How to convert T5_v1.1_xxl from ONNX to TRT engine? #2167

TracelessLe · 2022-07-19T06:40:01Z

Description

I try to use the sample script in TensorRT/demo/HuggingFace/notebooks/t5.ipynb to converte the google/t5-v1_1-xxl 11b model to onnx format and trt engine file. The pytorch->onnx step is ok, but when I try to load it and convert it to trt model, it always fail after running about 2h with error as below:

tensorrt_model_path:  ./models/google/t5-v1_1-xxl/tensorrt
[07/19/2022-11:52:45] [TRT] [W] onnx2trt_utils.cpp:366: Your ONNX model has been generated with INT64 weights, while TensorRT does not natively support INT64. Attempting to cast down to INT32.
[07/19/2022-11:53:14] [TRT] [W] TensorRT was linked against cuBLAS/cuBLASLt 11.6.5 but loaded cuBLAS/cuBLASLt 11.5.1
[07/19/2022-13:36:09] [TRT] [E] 10: [optimizer.cpp::computeCosts::2011] Error Code 10: Internal Error (Could not find any implementation for node {ForeignNode[(Unnamed Layer* 13) [Constant] + (Unnamed Layer* 14) [Shuffle]...Mul_1732]}.)
[07/19/2022-13:36:09] [TRT] [E] 2: [builder.cpp::buildSerializedNetwork::609] Error Code 2: Internal Error (Assertion enginePtr != nullptr failed. )
[!] Invalid Engine.
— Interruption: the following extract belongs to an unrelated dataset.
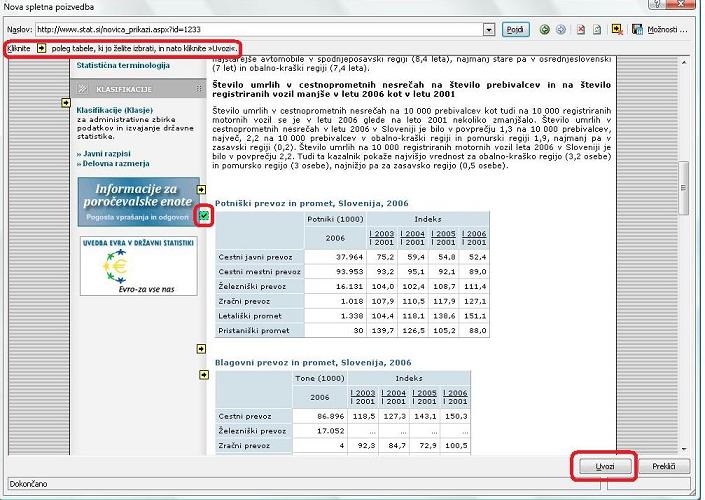
Task: Deselect the green checked Potniški prevoz table marker
Action: tap(203, 215)
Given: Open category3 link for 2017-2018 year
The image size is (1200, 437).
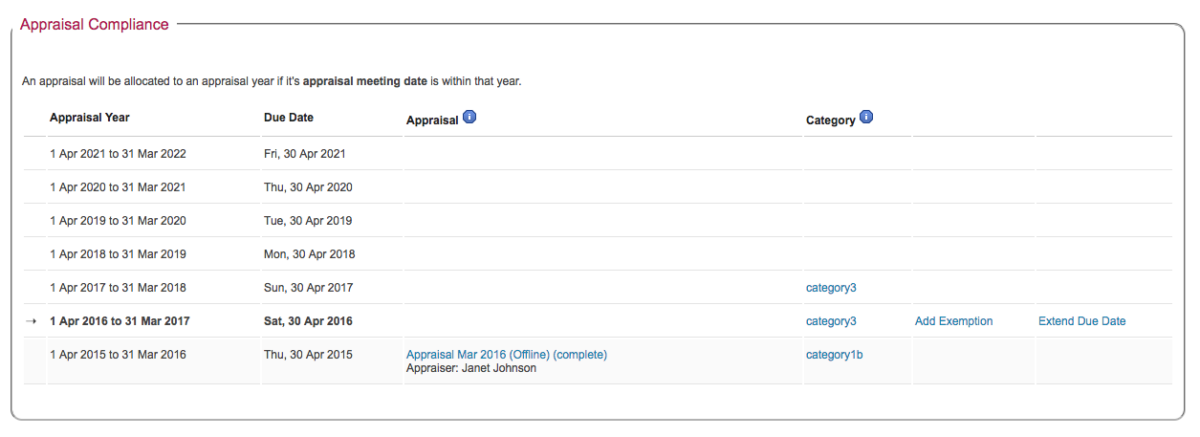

Please ensure the engine was built correctly
Traceback (most recent call last):
  File "t5_onnx2trt.py", line 60, in <module>
    ).as_trt_engine(os.path.join(tensorrt_model_path, encoder_onnx_model_fpath) + ".engine", profiles=[encoder_profile])
  File "/root/TensorRT-8.2.5.1/demo/HuggingFace/NNDF/models.py", line 426, in as_trt_engine
    profiles,
  File "/root/TensorRT-8.2.5.1/demo/HuggingFace/T5/export.py", line 293, in onnx_to_trt
    return super().onnx_to_trt(output_fpath, input_fpath, network_metadata, profiles)
  File "/root/TensorRT-8.2.5.1/demo/HuggingFace/NNDF/models.py", line 129, in onnx_to_trt    network_definition, config=self.trt_inference_config
  File "<string>", line 3, in func_impl
  File "/root/miniconda3/envs/trt/lib/python3.7/site-packages/polygraphy/backend/base/loader.py", line 41, in __call__
    return self.call_impl(*args, **kwargs)
  File "/root/miniconda3/envs/trt/lib/python3.7/site-packages/polygraphy/backend/trt/loader.py", line 645, in call_impl
    return engine_from_bytes(super().call_impl)
  File "<string>", line 3, in func_impl
  File "/root/miniconda3/envs/trt/lib/python3.7/site-packages/polygraphy/backend/base/loader.py", line 41, in __call__
    return self.call_impl(*args, **kwargs)
  File "/root/miniconda3/envs/trt/lib/python3.7/site-packages/polygraphy/backend/trt/loader.py", line 669, in call_impl
    buffer, owns_buffer = util.invoke_if_callable(self._serialized_engine)
  File "/root/miniconda3/envs/trt/lib/python3.7/site-packages/polygraphy/util/util.py", line 646, in invoke_if_callable
    ret = func(*args, **kwargs)
  File "/root/miniconda3/envs/trt/lib/python3.7/site-packages/polygraphy/backend/trt/loader.py", line 603, in call_impl
    G_LOGGER.critical("Invalid Engine. Please ensure the engine was built correctly")
  File "/root/miniconda3/envs/trt/lib/python3.7/site-packages/polygraphy/logger/logger.py", line 349, in critical
    raise PolygraphyException(message) from None
polygraphy.exception.exception.PolygraphyException: Invalid Engine. Please ensure the engine was built correctly

the code I use as below:

batch_size = 1
T5_VARIANT = 'google/t5-v1_1-xxl'
max_sequence_length = T5ModelTRTConfig.MAX_SEQUENCE_LENGTH[T5_VARIANT]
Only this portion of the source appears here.